Here’s a closer look.
Senate’s Infrastructure Bill
Extensive investments in the nation’s crumbling infrastructure was one of the key promises of the Joe Biden Administration. The result was a bi-partisan bill officially called HR 3684 that would unleash $1 trillion in funding for new roads, bridges and major infrastructure projects across the country.
One of the ways to fund the bill was to levy taxes on the $2 trillion digital assets sector. The original bill proposed tighter regulations on cryptocurrency startups, more stringent IRS reporting standards across the sector and a new tax for transactions conducted on cryptocurrency exchanges. Some of these measures would have helped the government raise $30 billion over 10 years to fund the infrastructure investments.
However, critics argued that the proposed provisions were flawed, eroded consumer privacy rights and were incompatible with the way blockchain technology works on a fundamental level.

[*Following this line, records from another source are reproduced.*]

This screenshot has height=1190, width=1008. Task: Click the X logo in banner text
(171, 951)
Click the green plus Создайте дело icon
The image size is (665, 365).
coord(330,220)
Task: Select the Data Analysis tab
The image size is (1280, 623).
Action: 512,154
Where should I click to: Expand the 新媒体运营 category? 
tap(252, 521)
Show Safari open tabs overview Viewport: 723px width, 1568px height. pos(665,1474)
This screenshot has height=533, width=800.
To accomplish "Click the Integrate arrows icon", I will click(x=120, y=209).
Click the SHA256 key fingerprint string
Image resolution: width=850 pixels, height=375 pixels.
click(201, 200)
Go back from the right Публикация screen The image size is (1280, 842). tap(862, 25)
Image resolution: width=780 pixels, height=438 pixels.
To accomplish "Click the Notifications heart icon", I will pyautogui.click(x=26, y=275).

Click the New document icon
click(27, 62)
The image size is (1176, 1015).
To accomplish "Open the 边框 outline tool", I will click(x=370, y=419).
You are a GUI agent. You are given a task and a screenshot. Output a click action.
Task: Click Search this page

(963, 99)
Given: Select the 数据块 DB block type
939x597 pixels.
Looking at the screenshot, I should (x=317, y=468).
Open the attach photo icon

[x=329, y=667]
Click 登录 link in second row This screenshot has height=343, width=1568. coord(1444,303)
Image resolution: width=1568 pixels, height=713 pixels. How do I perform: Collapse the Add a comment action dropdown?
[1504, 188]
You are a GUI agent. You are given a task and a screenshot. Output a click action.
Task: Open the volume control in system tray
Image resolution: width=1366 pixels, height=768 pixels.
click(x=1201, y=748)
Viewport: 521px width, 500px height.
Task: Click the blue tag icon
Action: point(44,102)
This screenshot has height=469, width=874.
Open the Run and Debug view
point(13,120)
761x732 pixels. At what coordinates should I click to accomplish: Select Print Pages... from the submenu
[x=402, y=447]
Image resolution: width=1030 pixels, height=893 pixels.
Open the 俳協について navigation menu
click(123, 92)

While senators Pat Toomey, Cynthia Lummis, Rob Portman, Mark Warner, Kyrsten Sinema and Ron Wyden proposed an amendment to the bill that would loosen the regulatory impact, it was struck down by Senator Richard Shelby of Alabama. The bill has now passed by a 69-30 vote in the Senate and will make its way to the House later this year.
Impact on Bitcoin
Tighter regulations and higher taxes on the nascent digital assets sector could stymie innovation. However, it’s also a signal that the industry is maturing. Emerging technologies such as e-commerce, social media and online streaming also had to face greater oversight and higher taxes as they grew larger.
At $2 trillion, the digital assets sector is one of the largest industries in the world. While China has outlawed some segments of the industry (mining) the fact that the U.S. government is willing to consider regulations or taxation could be a sign that the industry will be integrated into the formal economy rather than blocked out.
Meanwhile, veteran investors and institutions in the space have amplified their lobbying efforts to amend the bill. The newly formed Blockchain Caucus is urging members of the House to “clearly exempt noncustodial blockchain intermediaries and ensure that civil liberties are protected.”
The U.S. Senate’s trillion-dollar infrastructure bill proposes taxes and regulations on the cryptocurrency sector to fund its projects. While critics argue that the bill is flawed, it certainly cements the industry’s position as a part of the mainstream economy.